Company Overview:
Arctiq is a global, intelligence-driven technology services company delivering professional and managed services across Hybrid Cloud Infrastructure, Networking & Connected Experiences, Cybersecurity, Data & AI, Autonomous Operations & Intelligence, and Enterprise Service Management. We help organizations operate, secure, and modernize complex environments by unifying infrastructure, networking, data, security, automation, and observability under a single, integrated operating model. Our work focuses on helping customers reduce operational friction, improve resilience, and make better, faster decisions as their environments evolve. Arctiq builds on decades of industry expertise and a customer-centric ethos to deliver exceptional value to clients across diverse industries.
This is a remote, contract opportunity for one of Arctiq’s clients. This team works EST hours.
Position Overview:
We are seeking a highly skilled Agentic AI Engineer to lead the design, development, deployment, and support of next-generation intelligent automation solutions. This role is focused on building production-grade AI agents and agentic workflows that automate complex business processes, integrate with enterprise systems, and deliver measurable business outcomes.
Working closely with business stakeholders, architects, data teams, and developers, you will identify opportunities where AI agents can improve operational efficiency, accelerate decision-making, and transform business processes. You will be responsible for taking AI solutions from concept through production, ensuring they are scalable, secure, observable, and maintainable.
Responsibilities:
- Design, develop, deploy, and maintain Agentic AI solutions that automate business processes and complex workflows.
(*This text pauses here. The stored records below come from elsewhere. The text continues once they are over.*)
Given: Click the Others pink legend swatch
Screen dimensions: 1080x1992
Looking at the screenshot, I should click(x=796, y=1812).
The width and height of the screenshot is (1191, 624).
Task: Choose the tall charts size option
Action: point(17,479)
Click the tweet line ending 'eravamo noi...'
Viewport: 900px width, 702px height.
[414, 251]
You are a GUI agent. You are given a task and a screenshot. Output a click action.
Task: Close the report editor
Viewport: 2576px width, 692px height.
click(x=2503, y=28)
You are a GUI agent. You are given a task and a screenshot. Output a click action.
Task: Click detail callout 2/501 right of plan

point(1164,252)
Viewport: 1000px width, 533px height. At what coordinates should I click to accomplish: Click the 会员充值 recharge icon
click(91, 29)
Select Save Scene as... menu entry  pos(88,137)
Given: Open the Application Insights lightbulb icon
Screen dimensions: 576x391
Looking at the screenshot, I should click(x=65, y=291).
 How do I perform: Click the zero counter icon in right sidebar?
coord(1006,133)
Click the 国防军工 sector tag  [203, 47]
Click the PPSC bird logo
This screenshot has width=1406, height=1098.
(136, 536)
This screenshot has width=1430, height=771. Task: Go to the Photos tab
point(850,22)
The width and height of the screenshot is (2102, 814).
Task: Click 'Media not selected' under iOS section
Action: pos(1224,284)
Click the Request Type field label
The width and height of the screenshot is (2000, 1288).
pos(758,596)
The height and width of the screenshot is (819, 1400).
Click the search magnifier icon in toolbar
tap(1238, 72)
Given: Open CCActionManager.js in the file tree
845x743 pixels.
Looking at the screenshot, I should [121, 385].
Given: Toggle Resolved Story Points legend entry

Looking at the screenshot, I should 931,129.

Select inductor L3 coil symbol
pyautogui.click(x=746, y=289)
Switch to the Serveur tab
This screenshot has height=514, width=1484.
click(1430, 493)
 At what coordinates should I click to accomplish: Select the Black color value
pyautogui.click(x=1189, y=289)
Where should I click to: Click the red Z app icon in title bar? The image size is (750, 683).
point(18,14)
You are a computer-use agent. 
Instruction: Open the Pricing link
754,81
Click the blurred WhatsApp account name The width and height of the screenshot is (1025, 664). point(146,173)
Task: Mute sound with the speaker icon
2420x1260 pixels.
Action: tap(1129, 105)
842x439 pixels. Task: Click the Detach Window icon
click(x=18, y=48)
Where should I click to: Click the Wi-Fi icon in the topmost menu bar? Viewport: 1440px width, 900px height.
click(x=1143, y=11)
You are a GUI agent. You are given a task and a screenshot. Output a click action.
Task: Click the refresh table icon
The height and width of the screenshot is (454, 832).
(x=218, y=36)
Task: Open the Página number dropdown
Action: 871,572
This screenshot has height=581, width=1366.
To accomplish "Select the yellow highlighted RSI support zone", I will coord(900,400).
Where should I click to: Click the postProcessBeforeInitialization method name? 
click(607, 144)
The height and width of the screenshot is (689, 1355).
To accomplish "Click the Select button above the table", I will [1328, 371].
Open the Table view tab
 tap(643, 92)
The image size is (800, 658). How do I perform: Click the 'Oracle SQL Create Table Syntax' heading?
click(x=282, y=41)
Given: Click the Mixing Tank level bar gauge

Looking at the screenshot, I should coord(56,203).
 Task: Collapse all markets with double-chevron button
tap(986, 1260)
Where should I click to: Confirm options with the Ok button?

- Build autonomous and semi-autonomous AI agents capable of reasoning, planning, tool usage, retrieval, memory management, and multi-step task execution.
- Develop and deploy multi-agent systems that collaborate to accomplish business objectives.
- Integrate Large Language Models (LLMs) from providers such as OpenAI, Anthropic, Google, Azure OpenAI, and open-source alternatives.
- Build Retrieval-Augmented Generation (RAG) solutions leveraging vector databases and enterprise knowledge sources.
- Design and implement agent orchestration frameworks using technologies such as LangGraph, LangChain, CrewAI, AutoGen, Semantic Kernel, LlamaIndex, or similar platforms.
- Develop APIs, microservices, and backend services that support AI-driven applications and workflows.
- Integrate AI agents with enterprise systems including CRM, ERP, ticketing platforms, collaboration tools, databases, and third-party SaaS applications.
- Implement robust observability, monitoring, evaluation, logging, guardrails, and governance frameworks for AI solutions.
- Collaborate with business stakeholders to identify automation opportunities and determine where AI agents can deliver measurable value.
- Evaluate emerging AI technologies and recommend practical approaches for implementation.
- Perform hands-on development using Agile and Scrum methodologies.
- Continuously optimize deployed AI systems for performance, reliability, cost efficiency, and user adoption.
- Troubleshoot production AI applications and rapidly resolve operational issues.
- Serve as a technical advisor on AI automation strategy, architecture, and implementation best practices.
Qualifications:
- 5+ years of software engineering experience with modern application development.
- 1+ years of hands-on experience building and deploying Generative AI or Agentic AI solutions in production environments.
- Demonstrated experience designing, developing, and deploying AI agents that interact with APIs, databases, enterprise systems, and external tools.
- Proven experience building autonomous workflows using agent orchestration frameworks such as LangGraph, LangChain, CrewAI, AutoGen, Semantic Kernel, LlamaIndex, or equivalent technologies.
- Strong Python development experience and familiarity with AI application development ecosystems.
- Experience integrating commercial and open-source LLMs into production applications.
- Strong understanding of prompt engineering, agent design patterns, tool calling, memory management, context management, and AI workflow orchestration.
- Experience implementing Retrieval-Augmented Generation (RAG) architectures and vector database solutions.
- Experience working with cloud platforms such as Azure, AWS, or GCP.
- Experience with Docker, containerized deployments, CI/CD pipelines, and modern DevOps practices.
- Ability to interpret SDK documentation and rapidly implement integrations with new platforms and services.
- Excellent problem-solving skills with the ability to decompose complex business challenges into scalable AI-driven solutions.
- Strong communication skills with the ability to explain technical concepts to both technical and non-technical audiences.
- Experience deploying AI solutions on Azure OpenAI, AWS Bedrock, Vertex AI, or similar enterprise AI platforms.
- Experience with MCP (Model Context Protocol) implementations and AI tool ecosystems.
- Bachelor's degree in Computer Science, Software Engineering, MIS, or related field.
Arctiq is an equal opportunity employer. If you need any accommodations or adjustments throughout the interview process and beyond, please let us know. We celebrate our inclusive work environment and welcome members of all backgrounds and perspectives to apply.
We thank you for your interest in joining the Arctiq team! While we welcome all applicants, only those who are selected for an interview will be contacted.